En juin 1981, la Californie découvre les premiers cas de sida en observant des patients atteints d’une forme rare de pneumonie. 45 ans plus tard, la maladie a déjà fait plus de 40 millions de victimes dans le monde. Dans son livre, Marion Aballéa explore les différents enjeux qui font du VIH-sida une maladie si particulière. Elle fait le portrait le plus complet possible de cette « première pandémie des temps modernes » dont on annonce la fin pour 2030.
Aussi bien pour un public curieux que pour les chercheurs en sciences sociales comme en médecine, le travail de l’historienne interroge le rapport de nos sociétés contemporaines au risque infectieux et pandémique. Elle décortique certains fondements des sociétés contemporaines comme les politiques de santé publique, les solidarités et concurrences internationales, mais aussi les comportements individuels face au risque de transmission ainsi que notre rapport à la science.
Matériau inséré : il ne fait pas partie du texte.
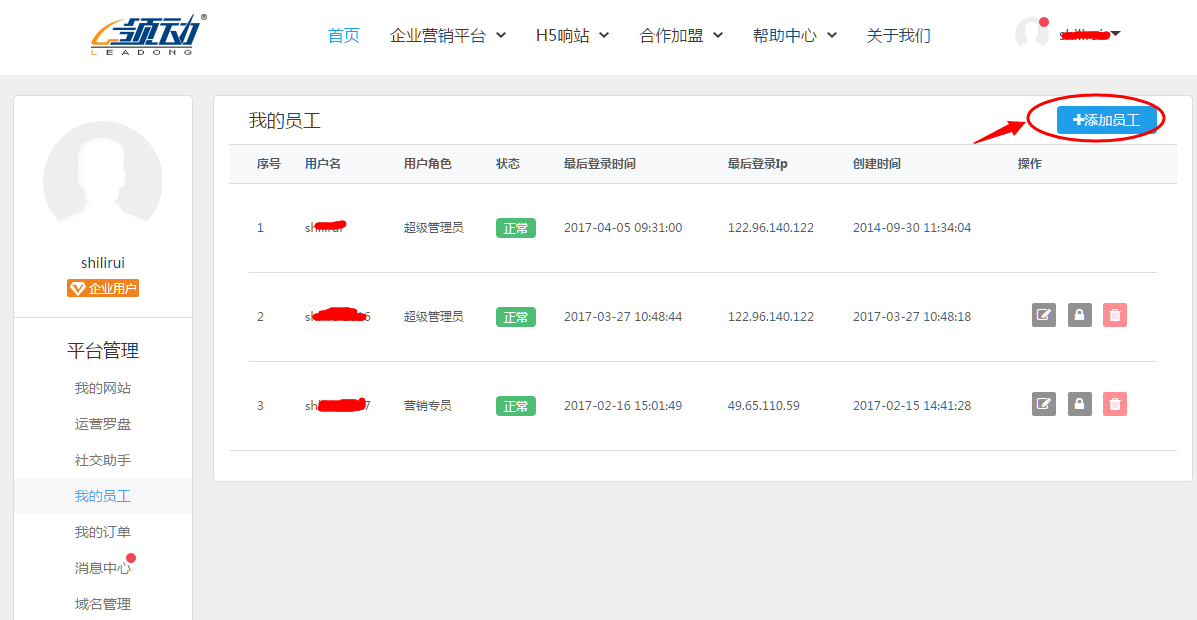Click the lock icon for employee row 2
Screen dimensions: 1197x620
[x=1079, y=315]
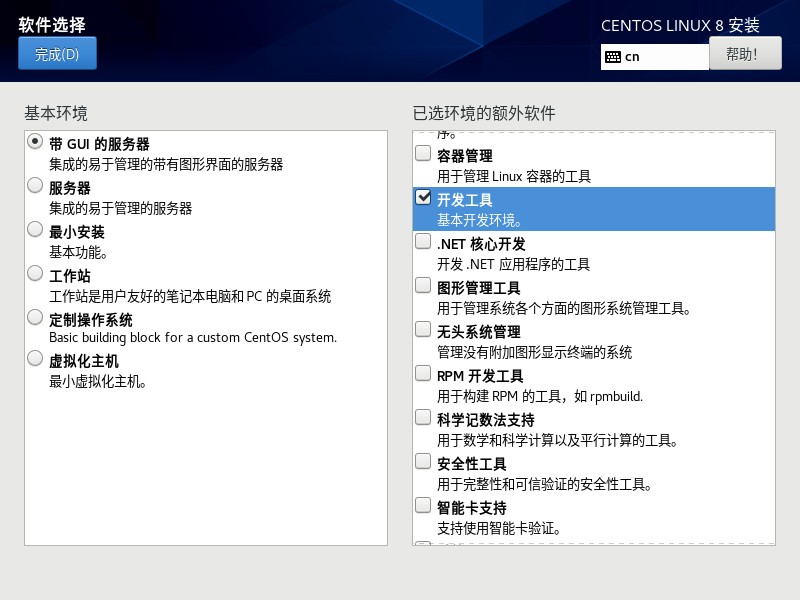Click the 完成(D) button
The width and height of the screenshot is (800, 600).
(x=55, y=53)
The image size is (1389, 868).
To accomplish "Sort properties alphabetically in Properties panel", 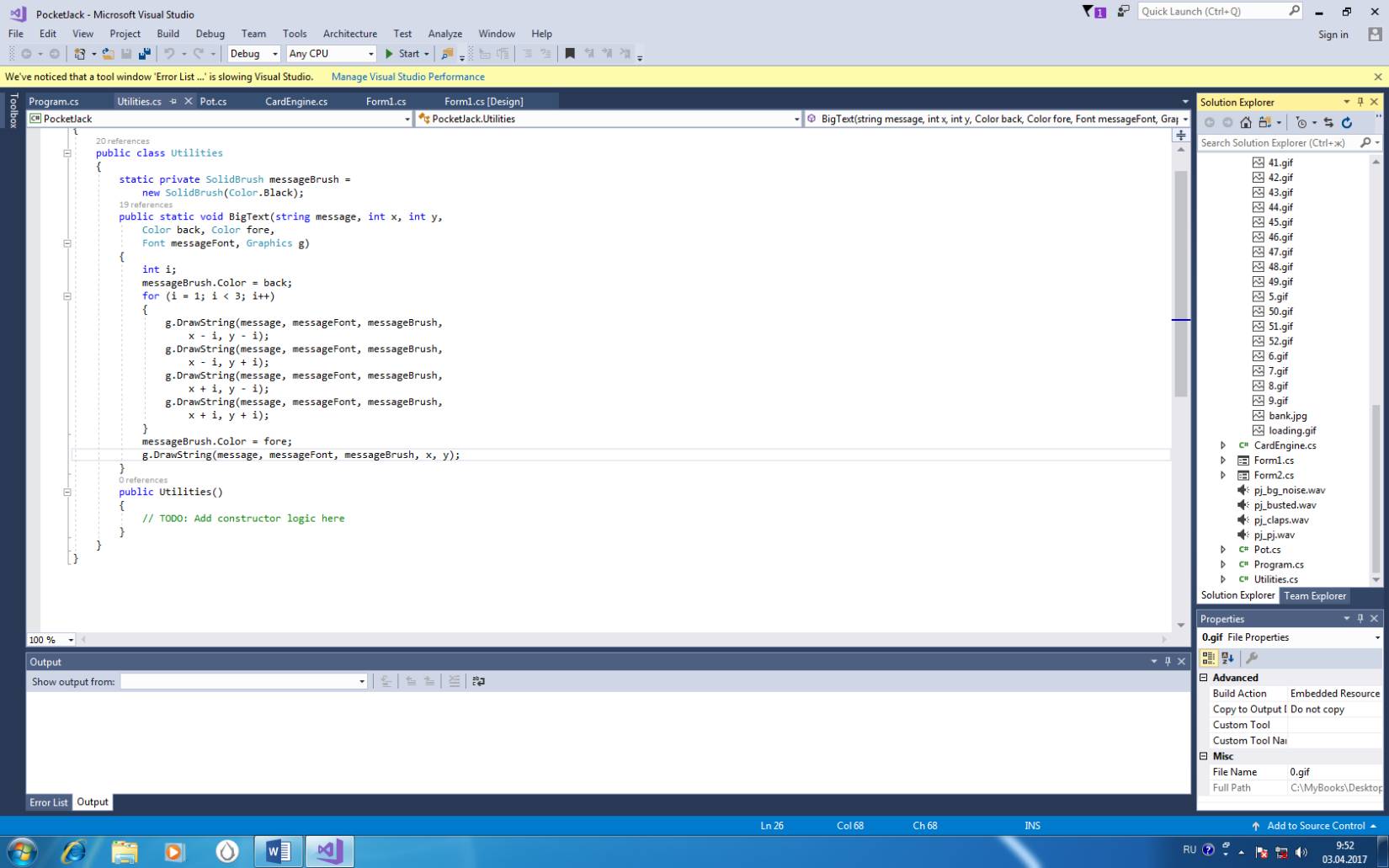I will click(x=1227, y=658).
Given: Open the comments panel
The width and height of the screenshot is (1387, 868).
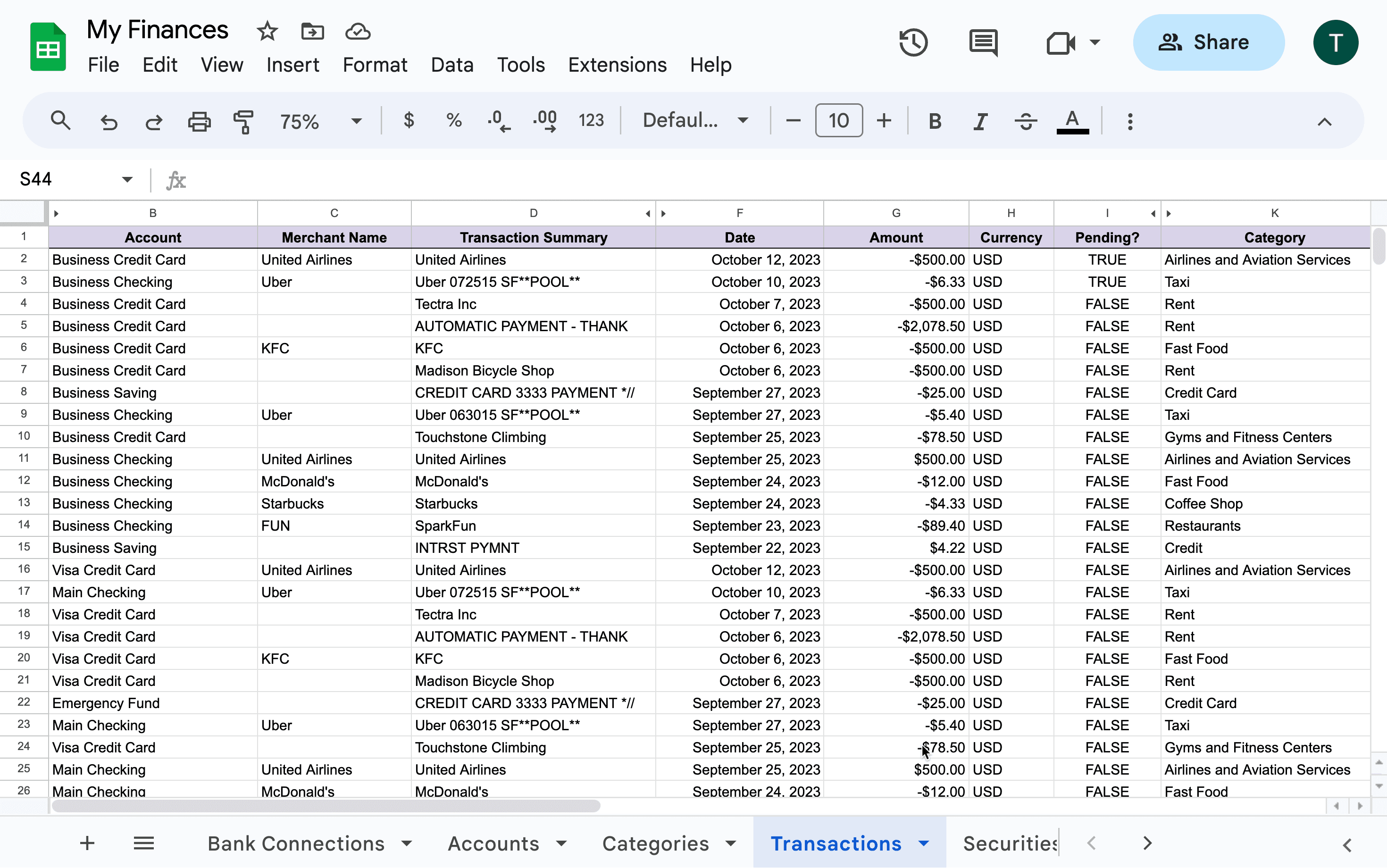Looking at the screenshot, I should (983, 42).
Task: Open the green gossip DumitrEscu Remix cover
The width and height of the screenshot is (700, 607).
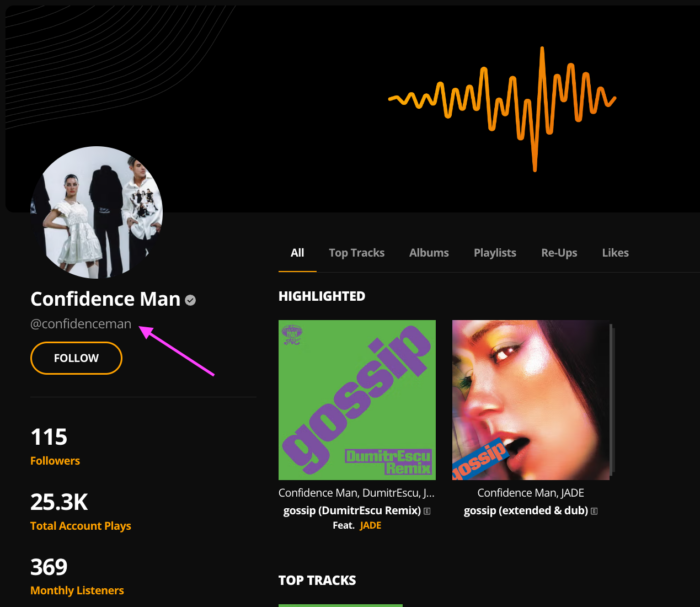Action: point(357,400)
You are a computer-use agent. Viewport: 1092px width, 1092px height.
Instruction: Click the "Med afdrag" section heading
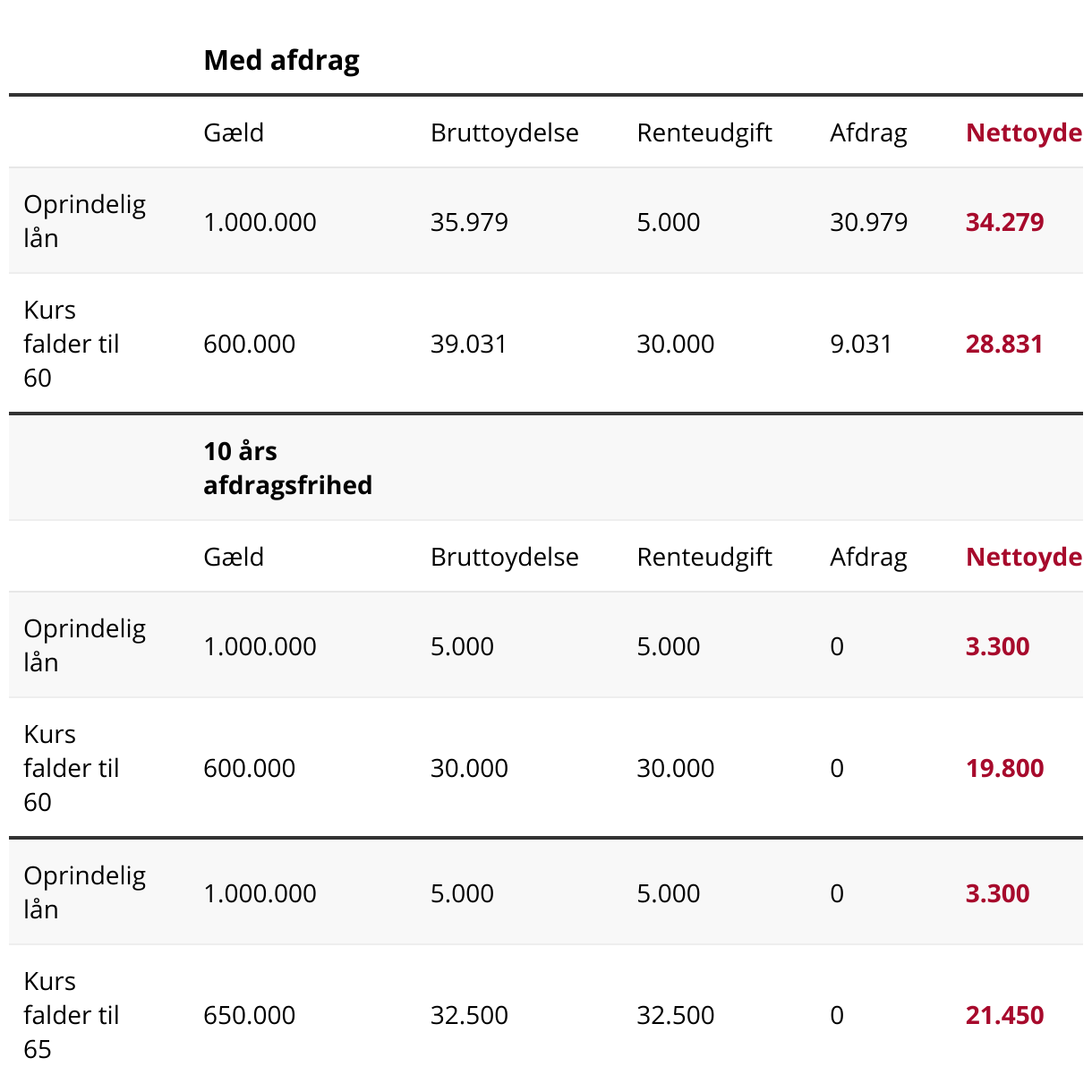point(281,60)

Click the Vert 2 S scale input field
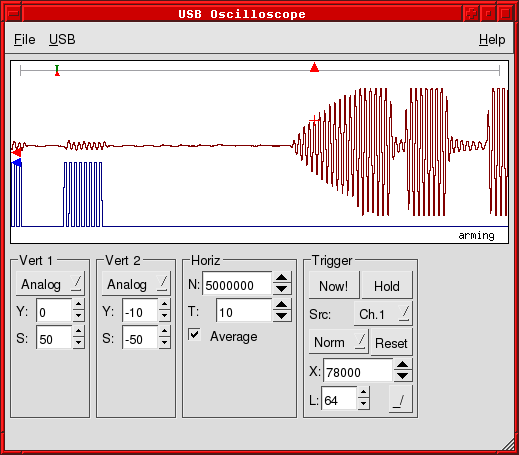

Marion Aballéa Historienne de la diplomatie de la santé
« J’ai d’abord travaillé sur l’histoire des relations internationales et je me suis intéressé à l’histoire de la diplomatie en santé. Avec l’ouverture des archives plus de 40 ans après le début de la pandémie, il y a toute une documentation autour des enjeux internationaux, politiques, sociaux liés à la pandémie VIH Sida qui devient disponible ».
Son livre s’appuie sur de nombreux travaux publiés en sociologie, en politique en anthropologie et s’enrichit de l’étude d’archives inédites. « C’est une pandémie qui a la spécificité d’avoir touché les pays les plus riches de la planète mais aussi les pays les plus pauvres »
Son travail de recherche se concentre sur trois espaces :l’Amérique du Nord, où la pandémie a été repérée, l’Europe, continent où à cette période les complexités géopolitiques entre l’Est et l’Ouest sont toujours actives, et enfin l’Afrique.
« Le sida c’est une pandémie mondiale mais c’est avant tout une catastrophe africaine, plus des trois quarts de décès liés au VIH Sida ont eu lieu en Afrique »
« C’est un livre qui interroge les réponses collectives à un défi inédit » conclut Marion Aballéa à la réception de son prix au Sénat. « Qu’une institution comme le Sénat puisse penser qu’elle a des choses à apprendre de ce travail et avoir des inspirations à y puiser, c’est un signal important et j’en suis particulièrement ravie »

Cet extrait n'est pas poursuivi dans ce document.